▶ [EXCERPTED TEXT]
━━━━━━
Lama: For sure. But see, I don't think of that as Western.
Sarah: Yeah, fa3lan.
Lama: And yeah, we met at that workshop.
Sarah: Yeah, there's no belting, and...
Lama: Yeah, totally different, which I love to talk about. And also, I know we're going on a tangent, but-
Marina: We should talk about all of this.
Lama: The shift from the Rahbanis to Ziad Rahbani.
Sarah: I wanted to say one last thing about what I'm working on, and it's the culmination of what I've worked on two years ago. So we're premiering our feature film, Stockade, at Woodstock Film Festival at the end of this month. So that's not work; it's just the reaping of a long time of work.
Marina: I bet. Very exciting. For those of us who can't be there in person, is there ever a virtual option, or do we just need to be patient and we'll see it when it comes our way?
Sarah: Yeah. I think hopefully, this is only the beginning of the festival circuit, and it'll make its way to different towns and cities and maybe into an online screening sometime down the way.
Marina: I'll keep my eyes peeled. Yes, you've given us a great place to start this conversation. Do we want to start with musical theatre? It feels like that was the last thread that was sort of-
Lama: I think Lebanese theatre, and then we can touch upon musical theatre.
Marina: That sounds great.
Lama: Because I feel like opening it up to theatre might be... We talk a lot, Sarah and I, about how much we miss the theatre scene back home and the ways that it's different. Because it is different. It is different in a lot of ways. And Sarah, I'm going to put the pressure on you to describe exactly how it's different.
Sarah: Well, I left in 2016, so I also haven't been immersed for a while. I follow from far away. But before I left, there was Zoukak, which is still around, and there was Lina Abyad who's also still making amazing work, and Lina Khoury. And sorry if I'm missing anybody, but this is what comes to the top of my head. And of course, Faek El Homaïssi, who's a beautiful pantomime, and I don't know if I should say this, but also Lama's father.
Marina: Wait. Say more, say more!
Lama: Thanks for the shout-out.
Sarah: Yes. I think Lama would know-
Lama: Yeah, whenever it's my turn, I'll definitely tell you about him.
Sarah: Cool. So I feel like there's different genres. Camille Salameh did a lot of theatre, and the moshwara, and it was about the working class, middle class. There's, of course, the satirical theatre of Ziad El Rahbani. This is a very quick overview. And I think Lina Abyad is very théâtre engagé, focusing on women's feminist theatre, domestic violence. She did a range of stuff. But I saw a play of hers here at NYU actually last year, which I was very excited about, called Amrika, and it was about all the women that have migrated at the turn of the century, mostly women, all the women that have migrated.
Lama: In Little Syria, right?
Sarah: Yes. From the Damascus region to the US. And one of them was a jewelry maker, and another one was a politician who was advocating for preserving the way we dress and our traditions, and very interesting. It was very visually beautiful. There was a boat scene, and the curtains at the beginning that were turned to mundane activities that women do every day, like fold clothes or iron. That was really exciting to see that.
I feel it was the first play in New York City that I saw about that part of the world that wasn't written or catered for a white audience in an interesting way, because it just told the story. And that is something that I like to think about. Beyond identities and identifications, what's the story, and how are we telling it in a skillful and theatrical way, if it's for the theatre, and cinematic way? Yeah, I know that Hammana Artist House is also doing an interesting initiative. There's puppetry, serious puppeteers, as well as the Dakroub brothers.
So I would say, everything that essentially... First of all, theatre in Lebanon is definitely a luxury in, sadly, what people go through on a daily basis to survive. But at the same time, I'm very impressed that theatre even exists, because there's literally no funding from the government whatsoever, it's all personal initiatives, there's no reward on any level.
━━━━━━
▶ [STORED DATA]
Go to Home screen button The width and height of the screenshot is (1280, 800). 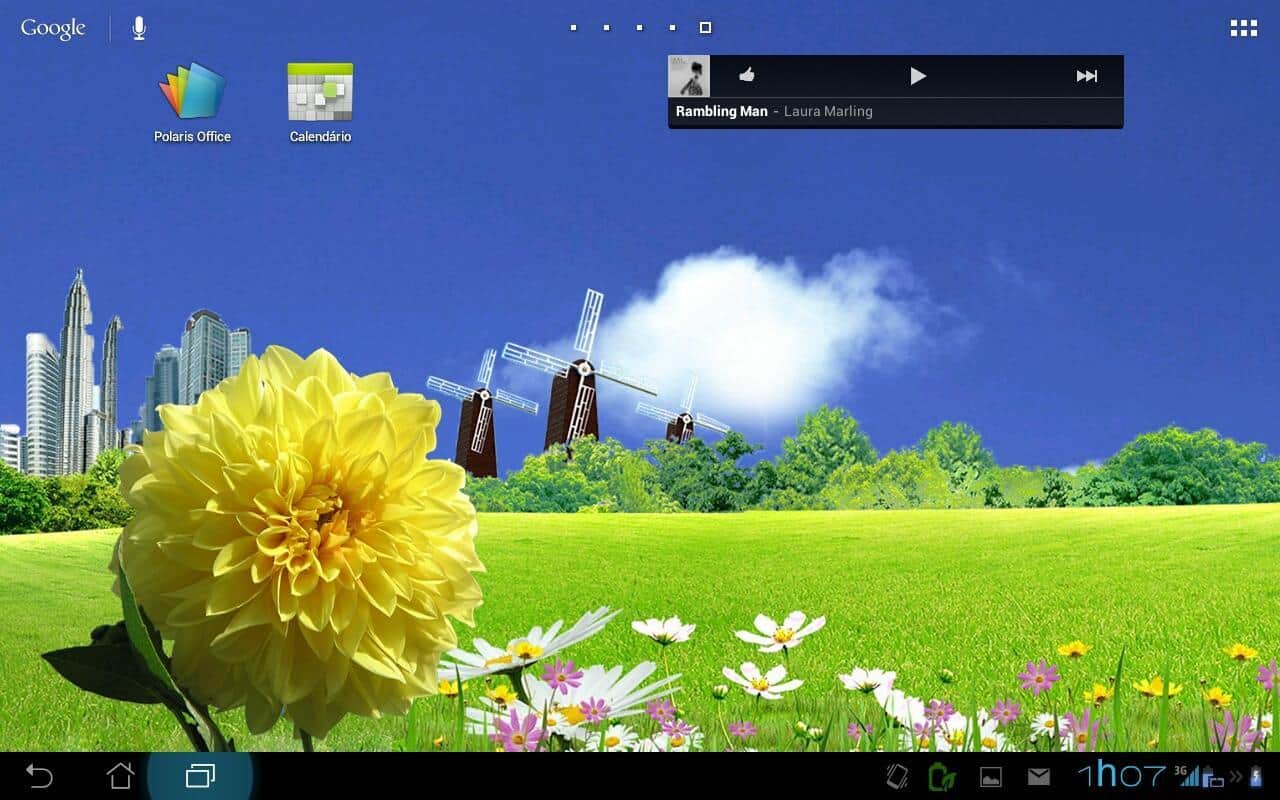[120, 775]
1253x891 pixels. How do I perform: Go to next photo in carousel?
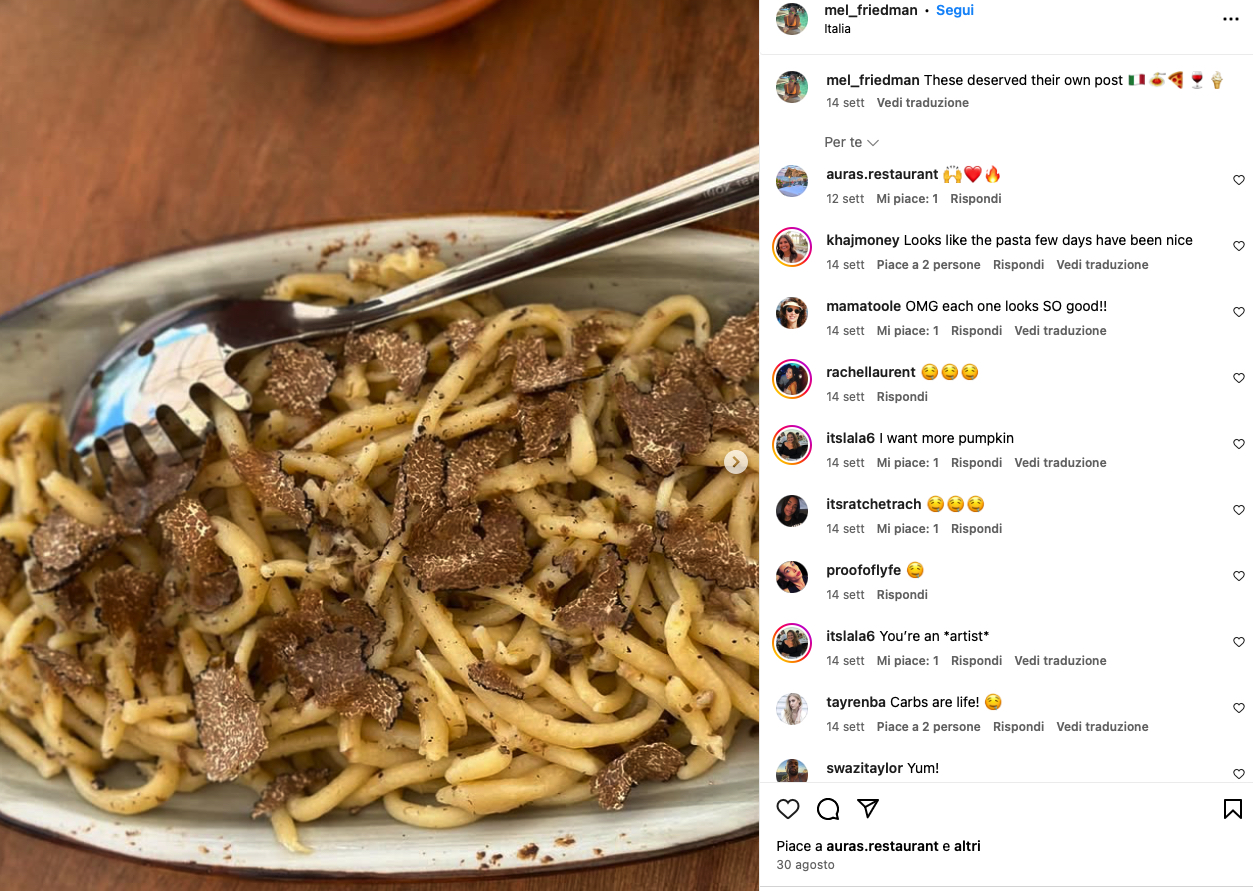(736, 461)
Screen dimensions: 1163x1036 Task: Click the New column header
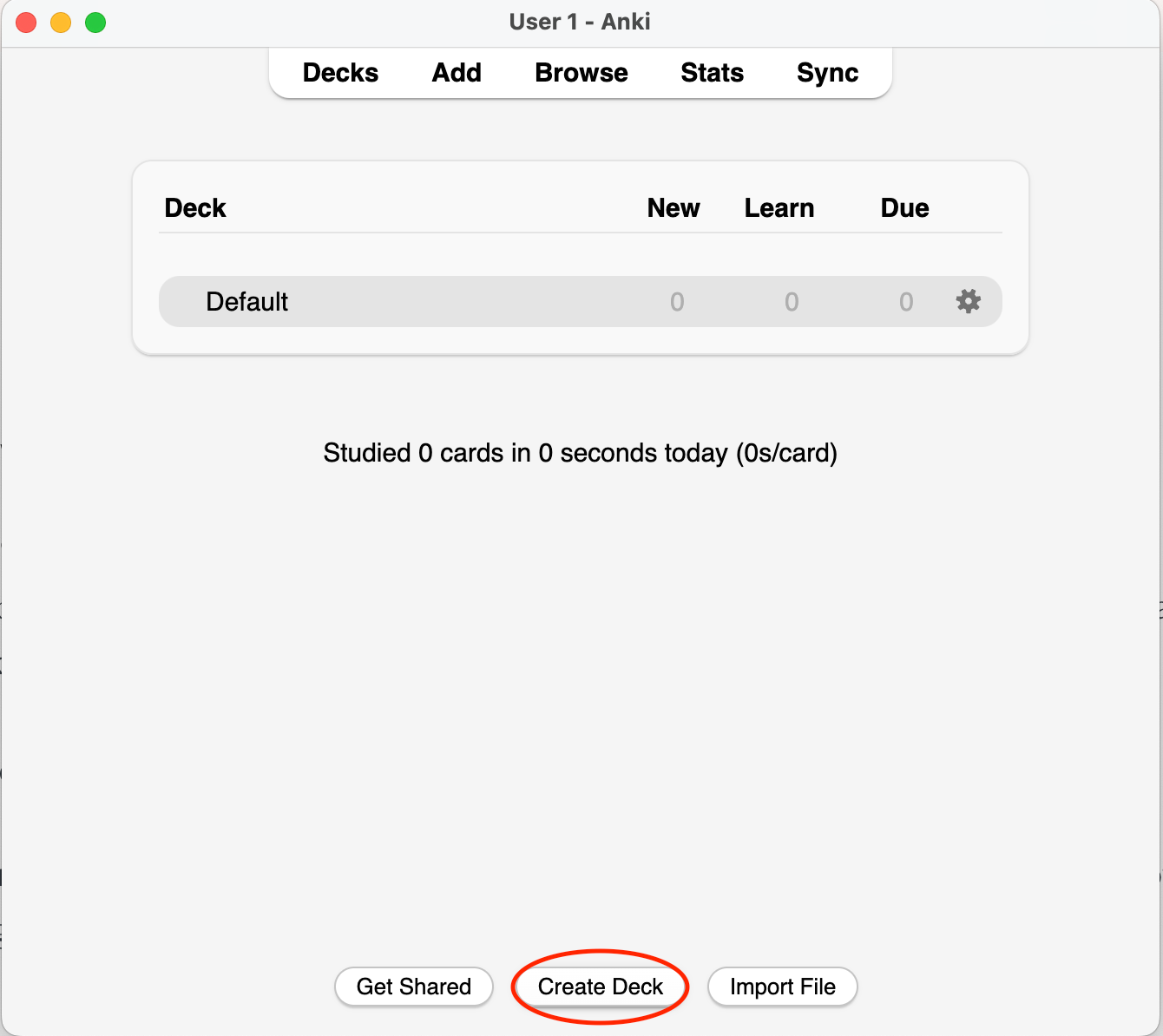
━━━━━━
▶ [ASSIGNMENT 1]
Could you retype the transcript from "Marina: I'll keep" to "upon musical theatre."?
▶ [ASSIGNMENT 2]
What does the transcript say, summed up in two sentences?
The listing has nothing to do with the transcript.

▶ [RESPONSE AREA 1]
Marina: I'll keep my eyes peeled. Yes, you've given us a great place to start this conversation. Do we want to start with musical theatre? It feels like that was the last thread that was sort of-
Lama: I think Lebanese theatre, and then we can touch upon musical theatre.

▶ [RESPONSE AREA 2]
Sarah mentions that her feature film Stockade is premiering at Woodstock Film Festival. The talk then turns to Lebanese theatre, where she names figures such as Zoukak, Lina Abyad, Lina Khoury and Faek El Homaïssi, describes Abyad's play Amrika about women who migrated from the Damascus region to the US, and notes that theatre in Lebanon survives without any government funding, through personal initiatives alone.